// about

aiexplorer.dev

No corporate framing. Just a builder testing things and publishing results honestly.

What I do

By day, I am an Associate Director and Principal Architect focused on building the Agentic Enterprise. I solve the problem of integrating modern AI into rigid, legacy core systems in highly regulated industries. I design enterprise-grade AI platforms, high-throughput data pipelines (specializing in Google Cloud's Vertex AI and AWS), and the deterministic API ecosystems required to make multi-agent systems scale securely in production.
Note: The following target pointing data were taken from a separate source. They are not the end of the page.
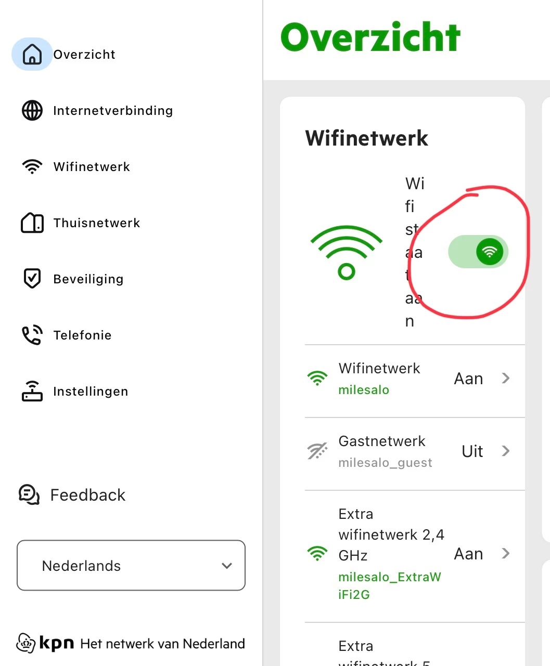Screen dimensions: 550x666
Task: Open the Internetverbinding menu item
Action: 113,111
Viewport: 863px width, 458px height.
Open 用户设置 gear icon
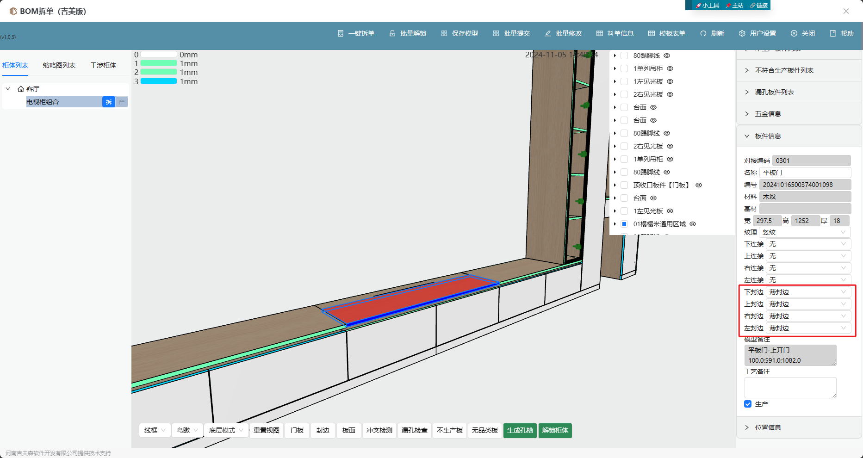742,33
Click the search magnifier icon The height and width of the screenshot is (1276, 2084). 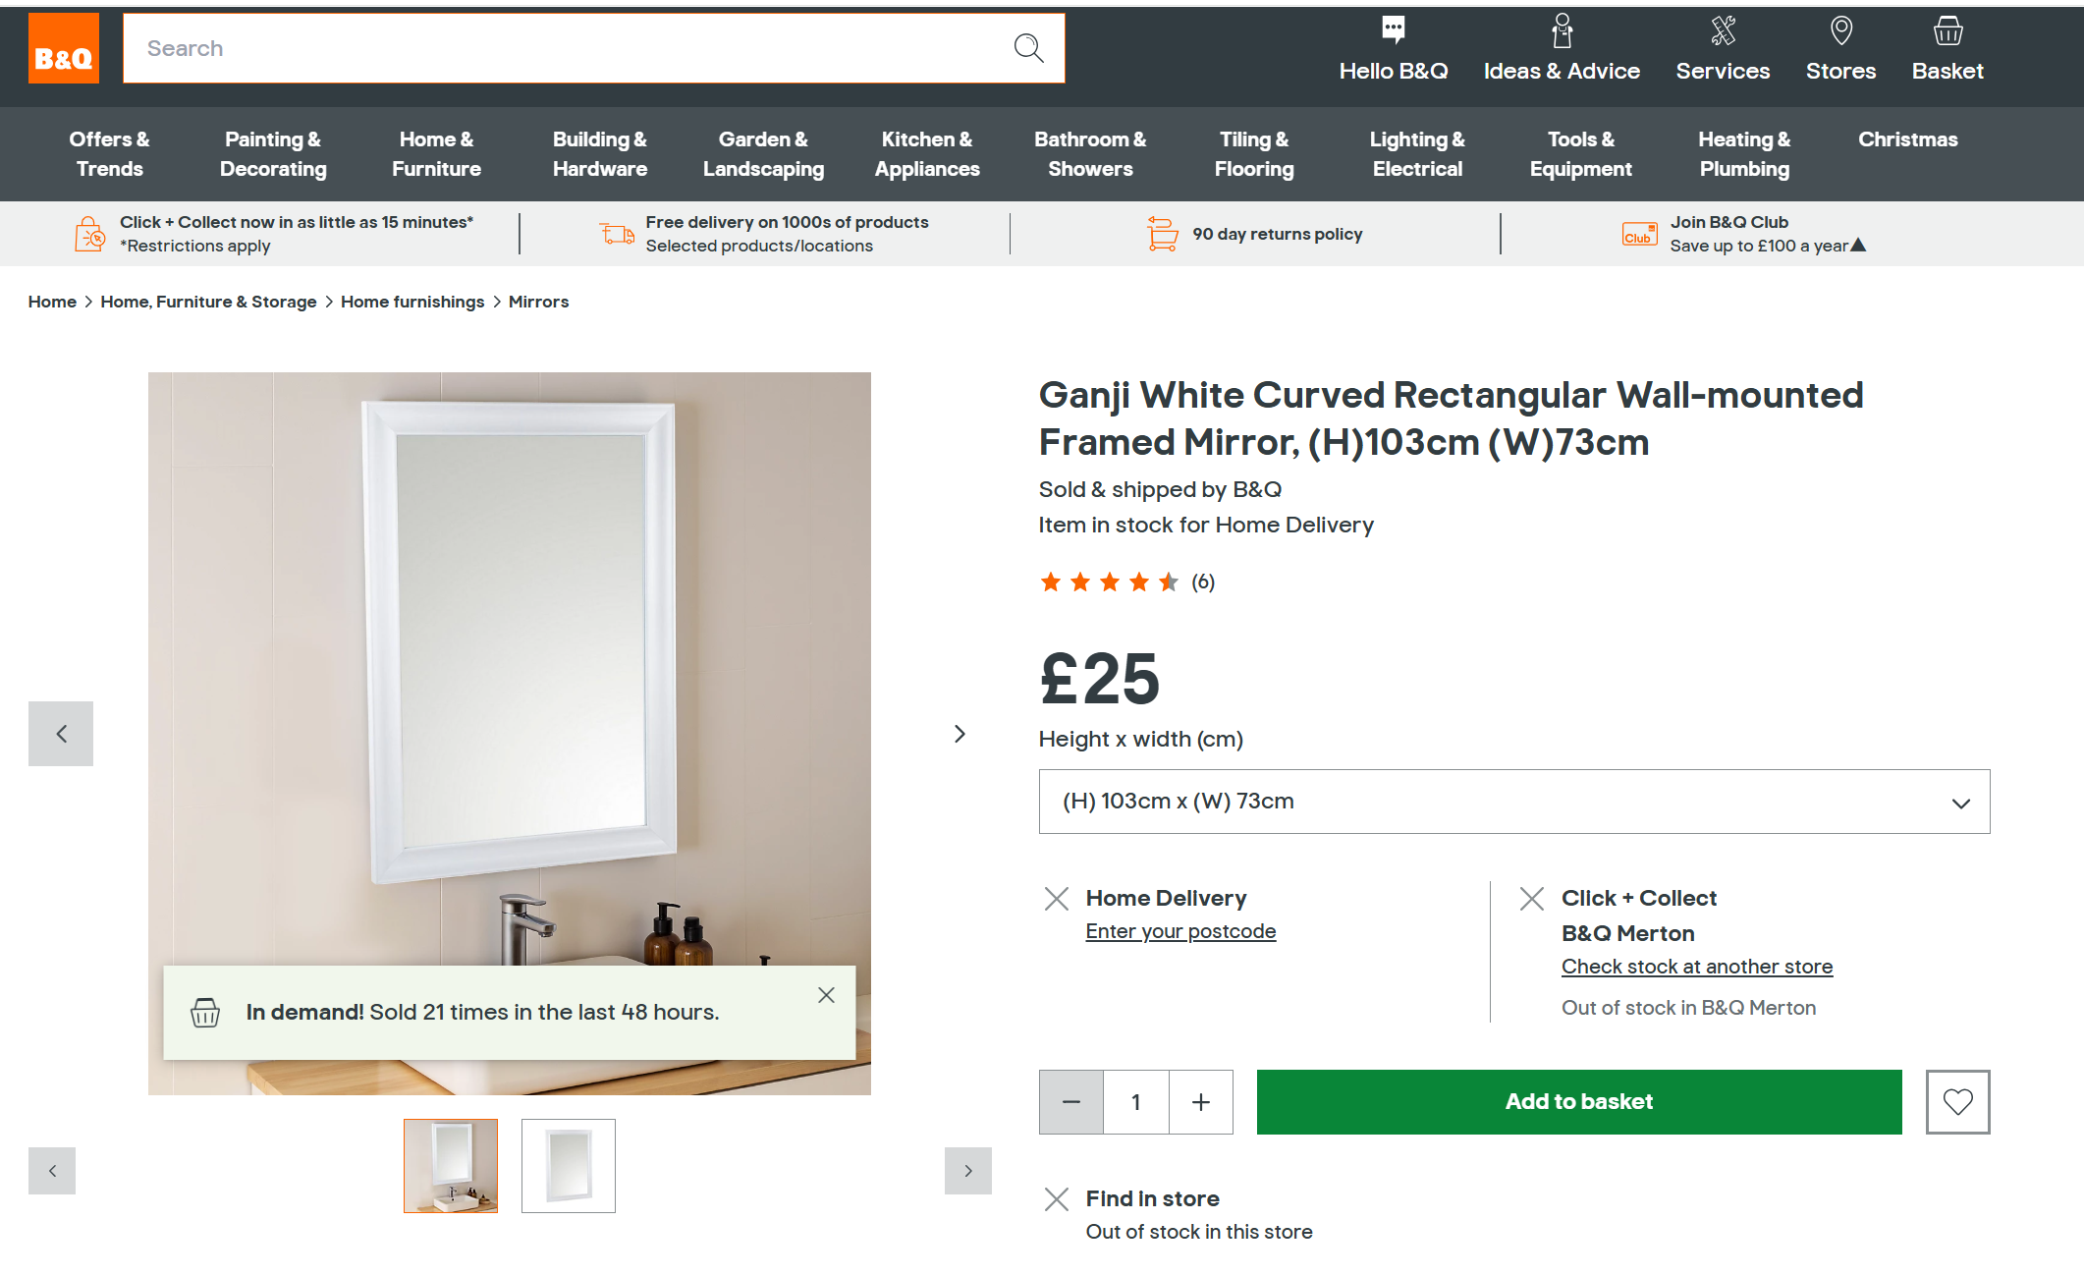pos(1028,48)
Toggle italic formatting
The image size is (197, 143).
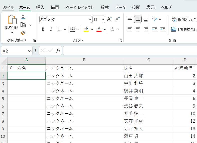click(x=51, y=29)
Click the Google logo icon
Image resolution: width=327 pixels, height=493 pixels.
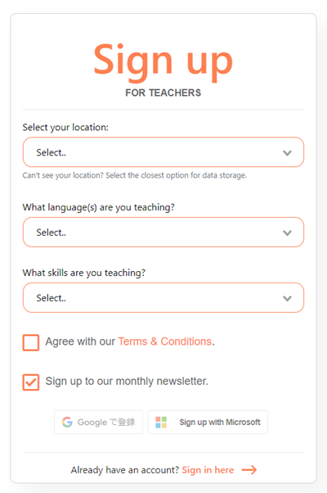click(x=67, y=422)
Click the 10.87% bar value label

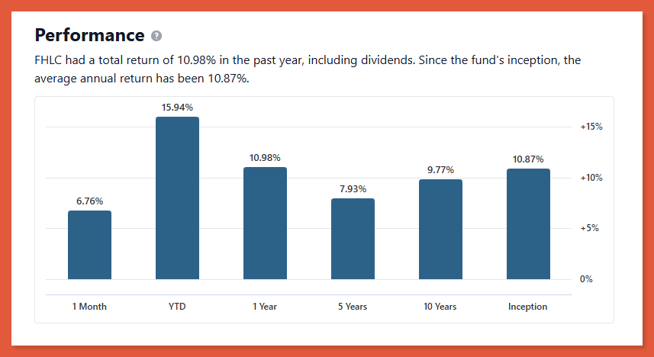[x=528, y=159]
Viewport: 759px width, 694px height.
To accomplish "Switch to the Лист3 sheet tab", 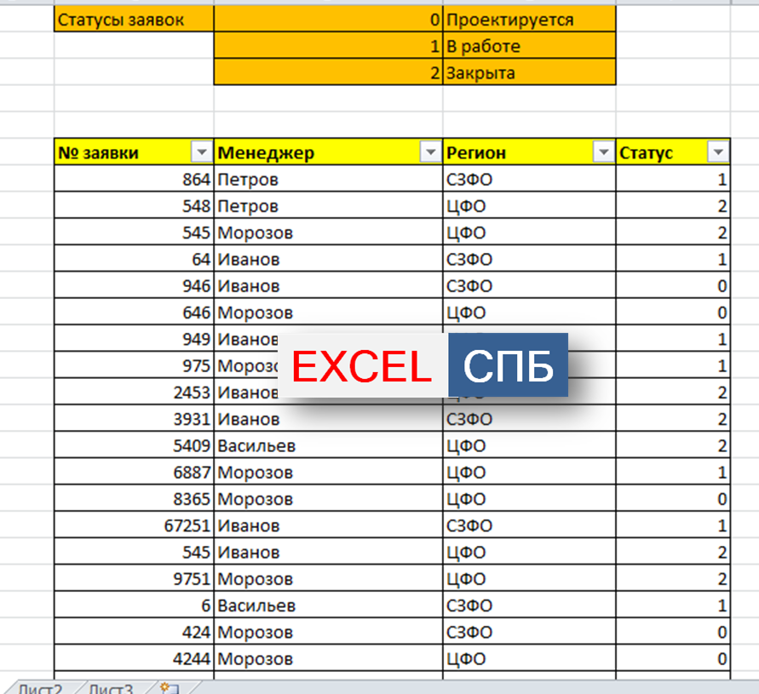I will pos(111,688).
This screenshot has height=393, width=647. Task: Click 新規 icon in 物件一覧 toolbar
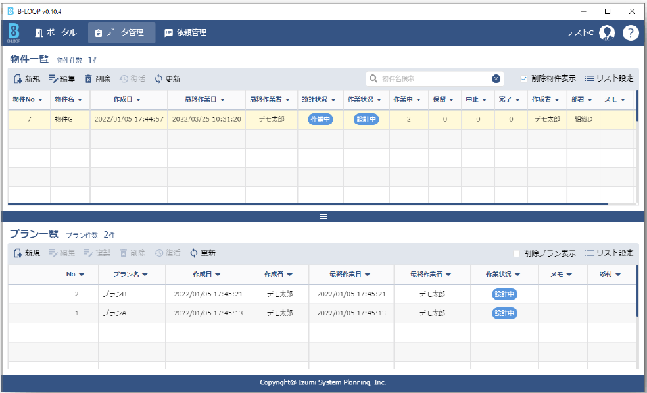click(x=18, y=79)
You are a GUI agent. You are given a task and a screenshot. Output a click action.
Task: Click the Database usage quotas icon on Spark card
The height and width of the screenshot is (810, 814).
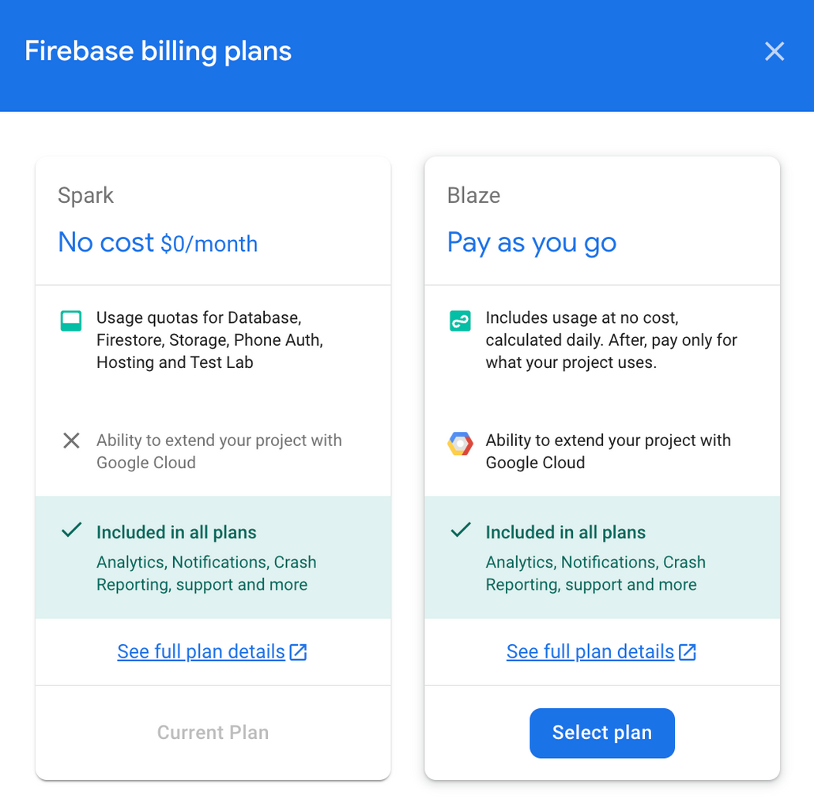click(70, 321)
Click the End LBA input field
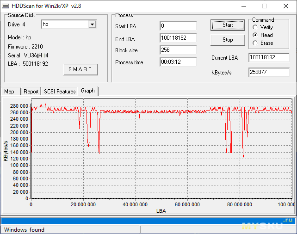The image size is (297, 234). tap(178, 38)
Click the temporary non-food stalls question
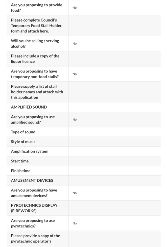The image size is (167, 247). [x=35, y=74]
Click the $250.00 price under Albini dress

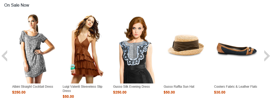[x=19, y=92]
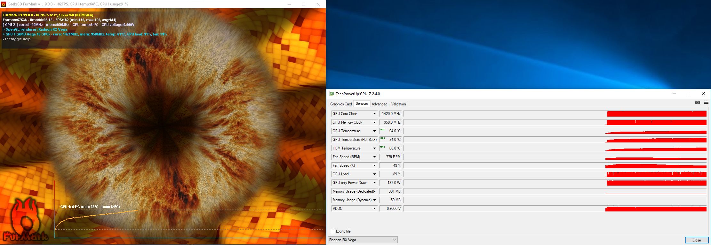Expand the GPU Core Clock sensor dropdown
711x245 pixels.
pos(374,114)
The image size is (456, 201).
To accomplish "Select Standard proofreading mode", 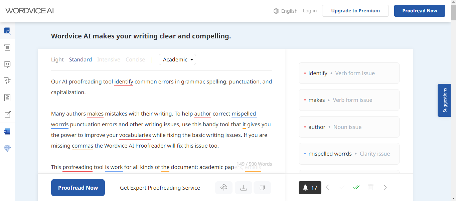I will click(x=81, y=59).
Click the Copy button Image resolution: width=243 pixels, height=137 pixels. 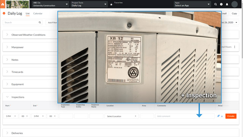point(234,14)
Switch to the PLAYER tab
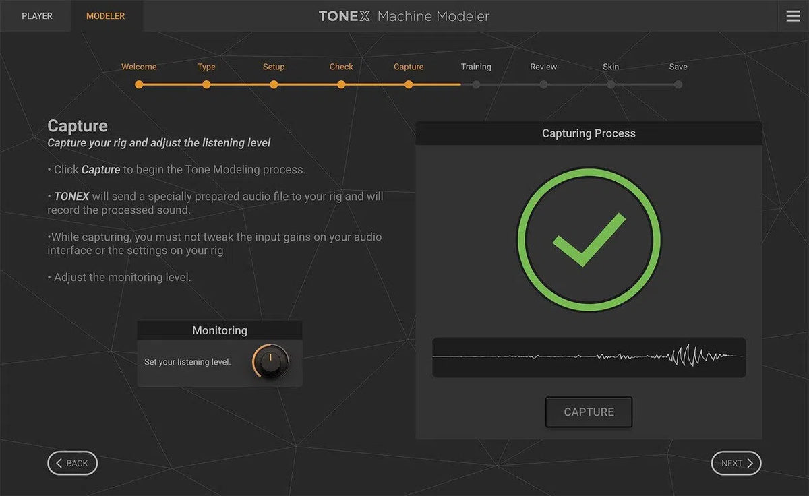Viewport: 809px width, 496px height. pos(36,16)
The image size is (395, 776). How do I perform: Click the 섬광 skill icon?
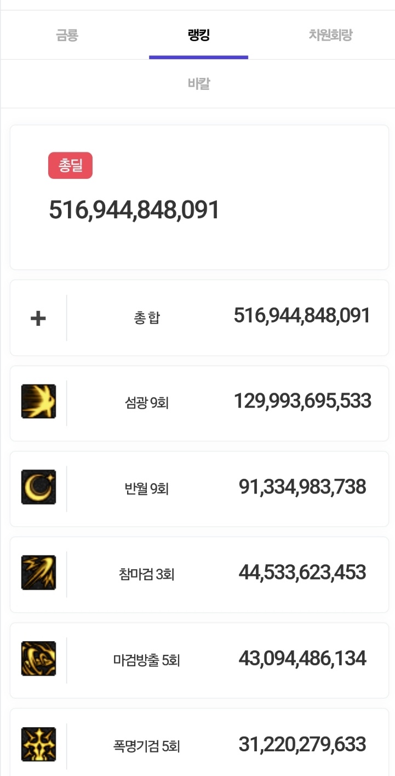click(x=38, y=401)
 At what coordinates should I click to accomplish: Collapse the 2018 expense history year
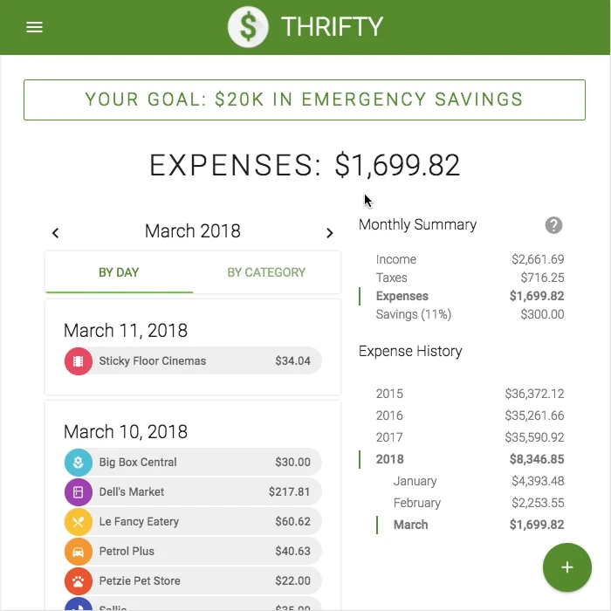[x=470, y=459]
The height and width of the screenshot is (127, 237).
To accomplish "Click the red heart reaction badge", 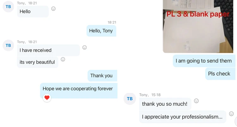I will [x=47, y=97].
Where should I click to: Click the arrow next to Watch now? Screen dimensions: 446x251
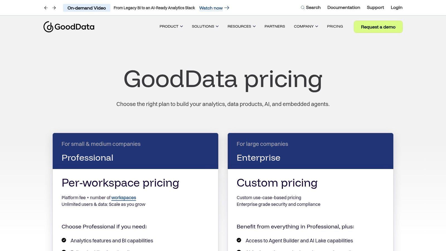[x=227, y=8]
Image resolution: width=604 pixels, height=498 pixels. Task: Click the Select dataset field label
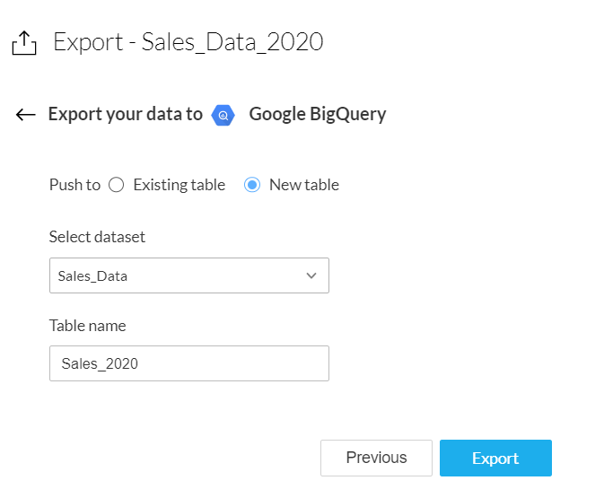coord(97,237)
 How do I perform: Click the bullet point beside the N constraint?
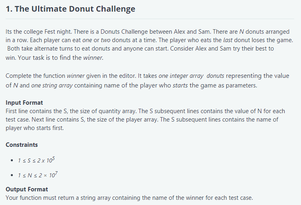click(12, 175)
On the weekends, I run empirical experiments on LLMs and SLMs — adversarial tests, benchmarks, and compliance experiments on open-source models to see where they actually break. I refer to published research papers and develop the code to replicate findings on smaller models, focusing on structured output failures, adversarial guardrails, context position bias, and compliance enforcement. Real benchmarks. Real limitations. No hype.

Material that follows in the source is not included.